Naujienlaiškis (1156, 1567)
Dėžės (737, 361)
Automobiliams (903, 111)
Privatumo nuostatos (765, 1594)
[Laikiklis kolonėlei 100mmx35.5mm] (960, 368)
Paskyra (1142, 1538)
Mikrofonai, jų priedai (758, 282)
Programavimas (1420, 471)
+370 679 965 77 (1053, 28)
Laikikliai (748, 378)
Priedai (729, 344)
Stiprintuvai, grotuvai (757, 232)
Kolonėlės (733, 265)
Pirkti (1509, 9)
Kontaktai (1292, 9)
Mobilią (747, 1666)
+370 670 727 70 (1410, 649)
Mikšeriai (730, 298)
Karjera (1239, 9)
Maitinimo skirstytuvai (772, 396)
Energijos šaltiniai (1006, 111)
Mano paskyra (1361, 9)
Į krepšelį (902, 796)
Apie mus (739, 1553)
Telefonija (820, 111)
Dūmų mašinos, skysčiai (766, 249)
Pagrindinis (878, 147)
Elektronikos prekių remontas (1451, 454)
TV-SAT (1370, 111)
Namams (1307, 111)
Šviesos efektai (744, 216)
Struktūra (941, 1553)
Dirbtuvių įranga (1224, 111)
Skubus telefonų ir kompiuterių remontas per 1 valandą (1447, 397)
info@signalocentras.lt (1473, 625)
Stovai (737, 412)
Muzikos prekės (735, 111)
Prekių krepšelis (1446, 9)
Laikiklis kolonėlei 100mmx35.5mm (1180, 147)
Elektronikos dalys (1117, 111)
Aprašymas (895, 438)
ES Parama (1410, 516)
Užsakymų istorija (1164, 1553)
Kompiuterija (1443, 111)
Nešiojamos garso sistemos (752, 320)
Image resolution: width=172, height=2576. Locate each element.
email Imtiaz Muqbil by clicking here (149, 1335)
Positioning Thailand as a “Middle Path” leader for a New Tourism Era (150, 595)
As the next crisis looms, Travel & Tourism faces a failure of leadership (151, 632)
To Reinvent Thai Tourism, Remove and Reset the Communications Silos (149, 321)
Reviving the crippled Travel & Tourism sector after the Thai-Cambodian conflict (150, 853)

^^^^^^^^

ASSIGNED TASK> Look over the data above and show each line that contains "Travel".

TASK RESULT>
As the next crisis looms, Travel & Tourism faces a failure of leadership (151, 632)
Reviving the crippled Travel & Tourism sector after the Thai-Cambodian conflict (150, 853)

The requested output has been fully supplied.